WHAT YOU SHOULD DO =>
Give back exactly the lines from the "You are a GUI" line to the final line of the records, and only those, minus any pictures.

Saved entries:

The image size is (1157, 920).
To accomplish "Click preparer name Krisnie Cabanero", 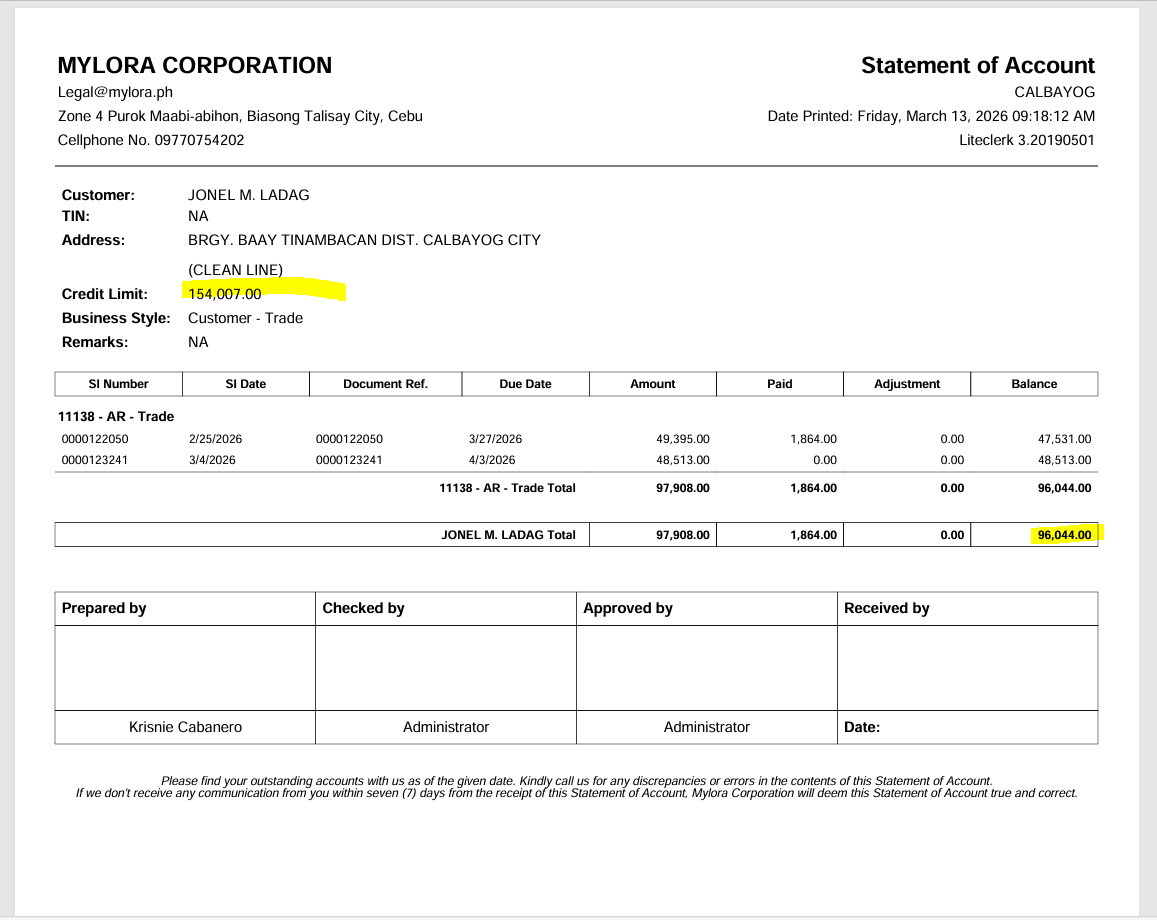I will pyautogui.click(x=185, y=727).
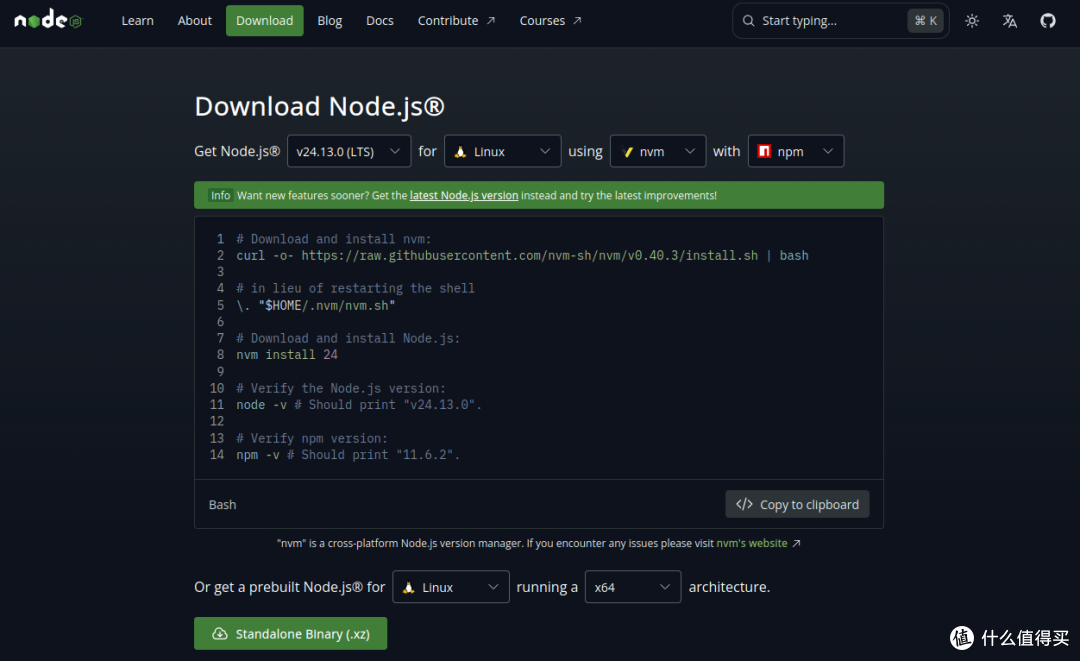Image resolution: width=1080 pixels, height=661 pixels.
Task: Expand the v24.13.0 (LTS) version dropdown
Action: pos(349,151)
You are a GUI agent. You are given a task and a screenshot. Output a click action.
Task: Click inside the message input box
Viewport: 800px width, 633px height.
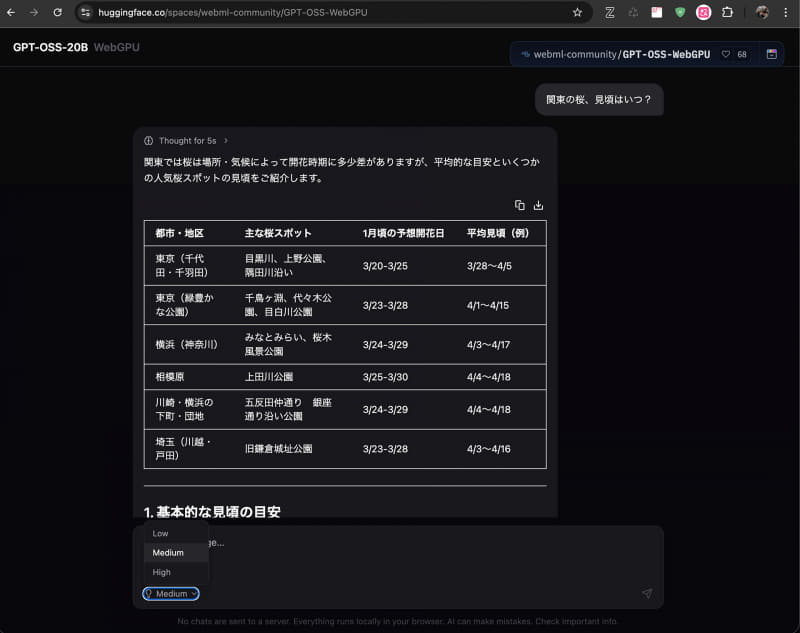[400, 560]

SOLUTION =>
You are a GUI agent. You are given a task and a screenshot. Output a click action.
Task: Click inside the message input box
Viewport: 800px width, 633px height.
[400, 560]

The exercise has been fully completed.